Martin, 80, and Lewis, who looked as though were best pals onscreen in The Professionals, couldn’t stand each other in real life.
So much so that Martin admitted he was ‘relieved’ when he stopped working with his co-star after the series ended.
In an interview with the Telegraph, Martin spoke of the hidden feud he had with the late actor, who died in 2013 after a five-year battle with cancer.
He said: ‘It was truly, truly horrible and there was a sense of blessed relief when it was over.
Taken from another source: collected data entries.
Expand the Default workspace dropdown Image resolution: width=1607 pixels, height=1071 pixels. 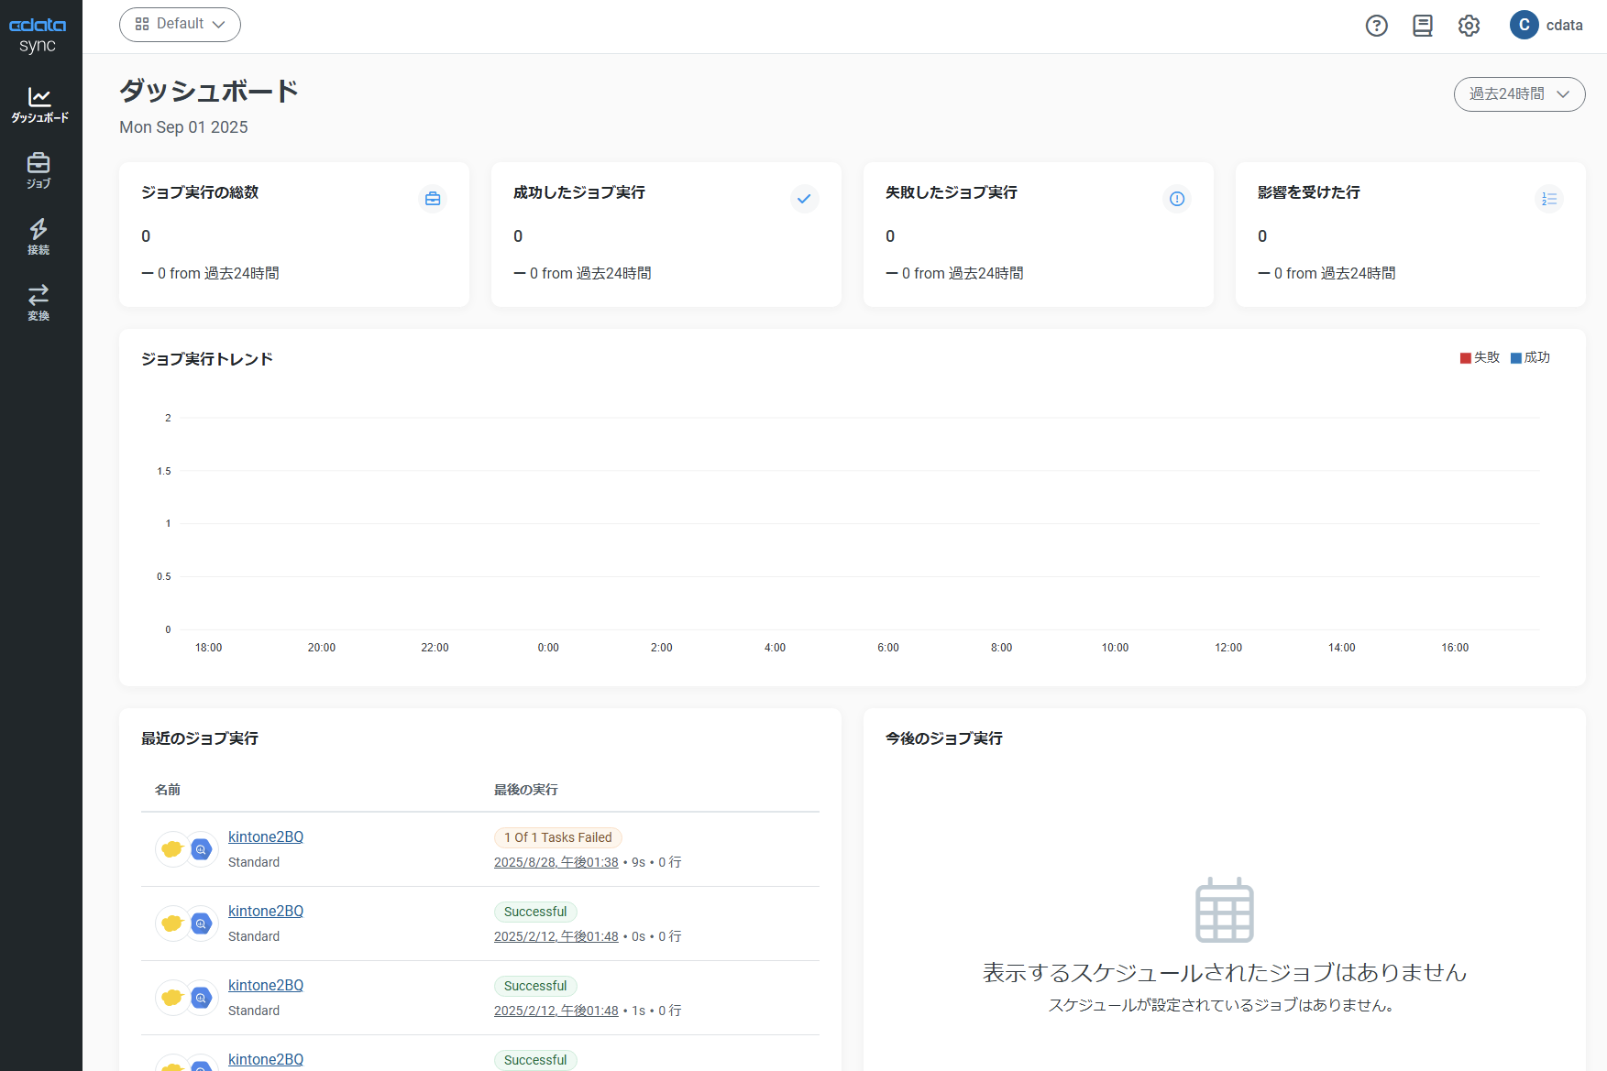pos(180,25)
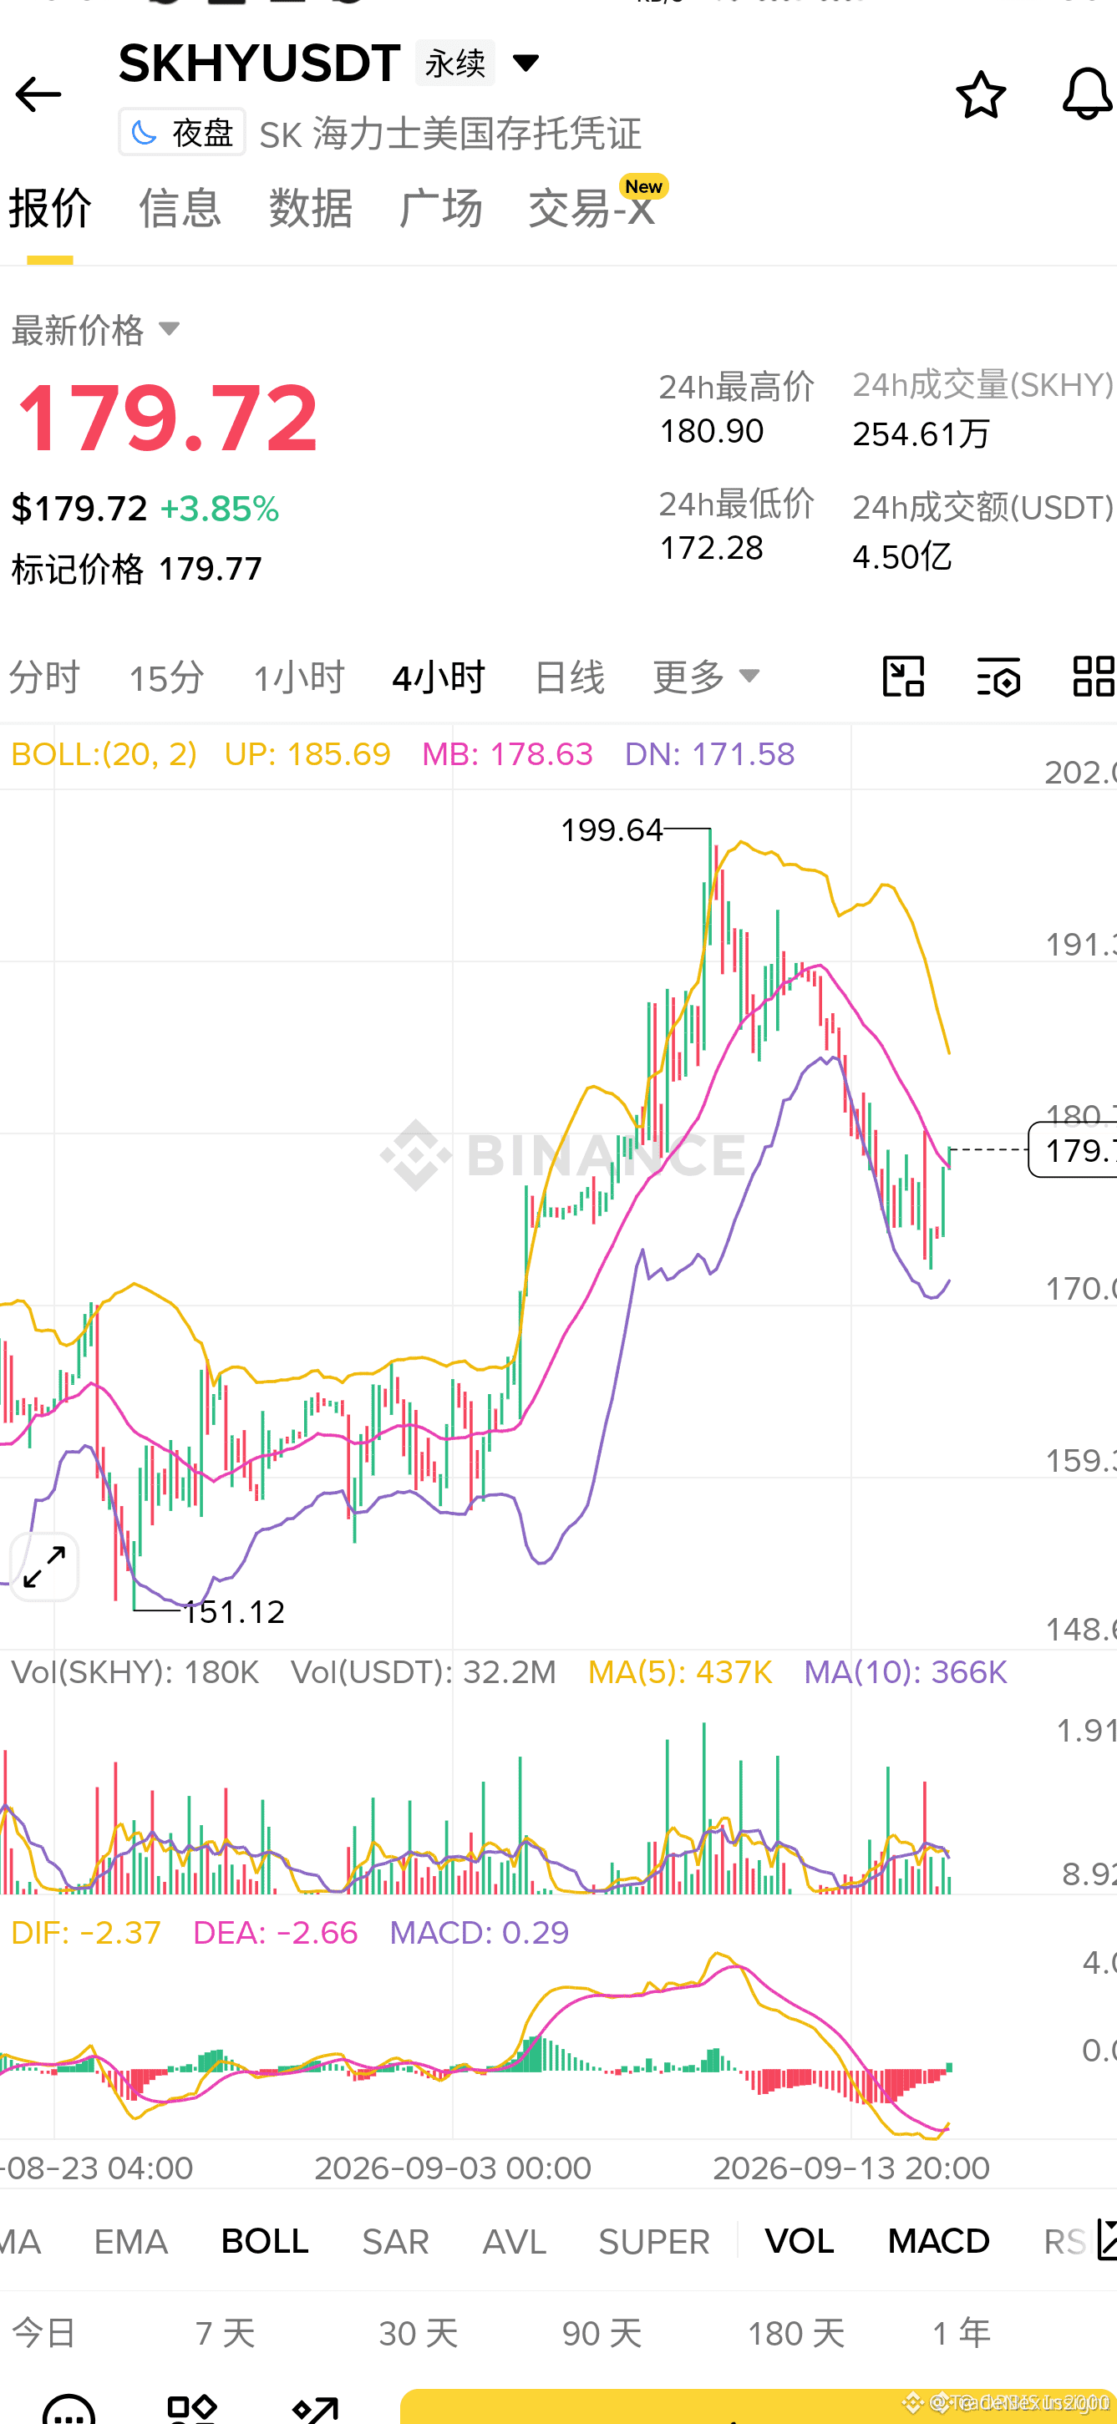The width and height of the screenshot is (1117, 2424).
Task: Toggle the MACD indicator
Action: pos(938,2241)
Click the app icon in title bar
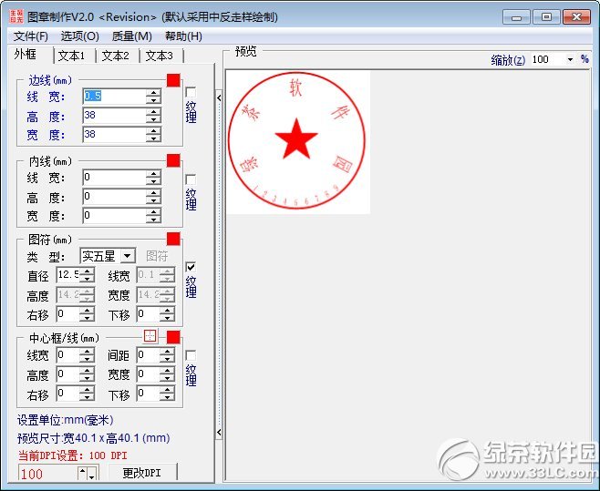600x491 pixels. tap(16, 16)
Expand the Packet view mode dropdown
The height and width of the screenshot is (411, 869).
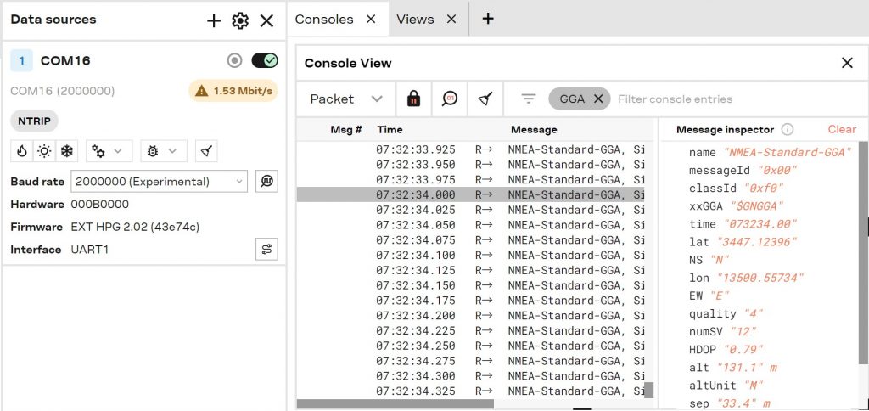[346, 99]
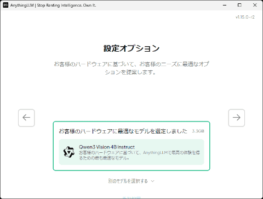Viewport: 263px width, 199px height.
Task: Minimize the AnythingLLM window
Action: point(225,5)
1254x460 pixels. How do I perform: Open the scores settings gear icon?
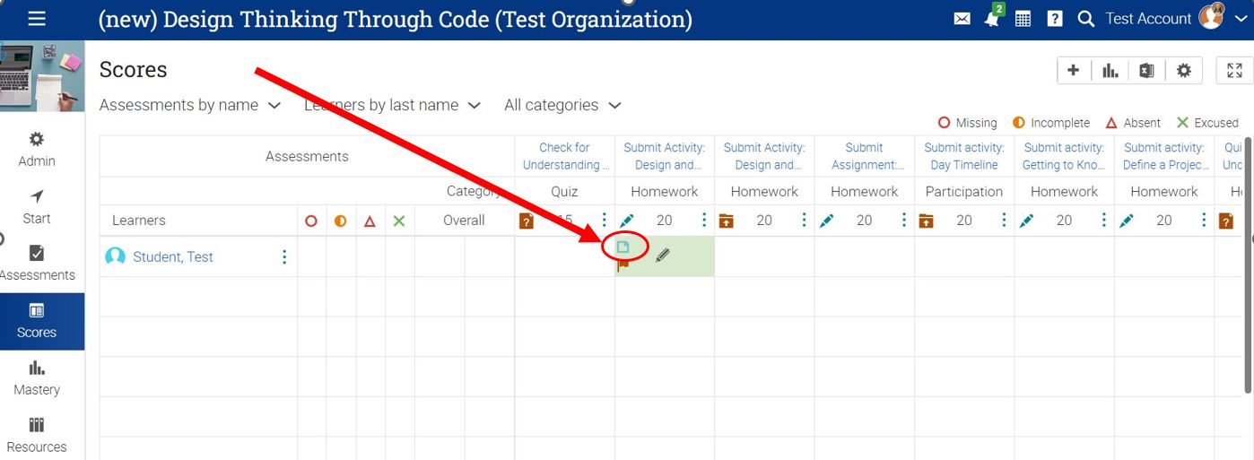coord(1184,71)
Ten years after the show finished I met Lewis and everything was healed between us.’
Martin said their feud first began when he and Lewis played villains in The New Avengers in 1977.
‘Lewis behaved so badly on that set. He had a small part but he was so arrogant. It was beyond that. It was bizarre’, Martin said.
Martin recalled how Lewis would ‘boast about his physical prowess at the expense of the other actors’.
He added: ‘I’d already said to the casting director, “I can’t work with Lewis because we don’t get on”, but they cast him anyway.
‘I went up to him on the first day of shooting and said: “You know I didn’t want you to do this but let’s get on with it and have fun”. And he told me to f*** off and he never forgave me for the next four years.’
Doyle was the sensitive one with a bubble-perm and a conscience.
The real hardman of the show was saturnine Bodie, the ex-mercenary.
Bodie and Doyle were the paramilitary wing of MI5, a maverick unit called CI5 run by George Cowley, played by war movie veteran Gordon Jackson.
It was his Glaswegian growl that warned of ‘anarchy’ and ‘acts of terror’, and set the uncompromising tone for the show.
Earlier this year, Martin starred in Robert Bolt’s perennial war-horse A Man For All Seasons (his first was in 2006).
It tells the story of Catholic saint Thomas More’s stand against Henry VIII, or more precisely, Henry’s determination to defy the Pope, appoint himself head of the Church in England, ditch Catherine of Aragon and have a go at siring a son by another woman (Anne Boleyn).
Martin admitted that his job contributed to his hair turning grey, in an interview with The Guardian in 2012.
He said: ‘I’ve grown a few grey hairs – well, a lot of grey hairs by now. And there’s been a great deal of fatigue,’
‘Acting does put a strain on relationships. You’re away from home a lot. In that sense, it’s almost military.’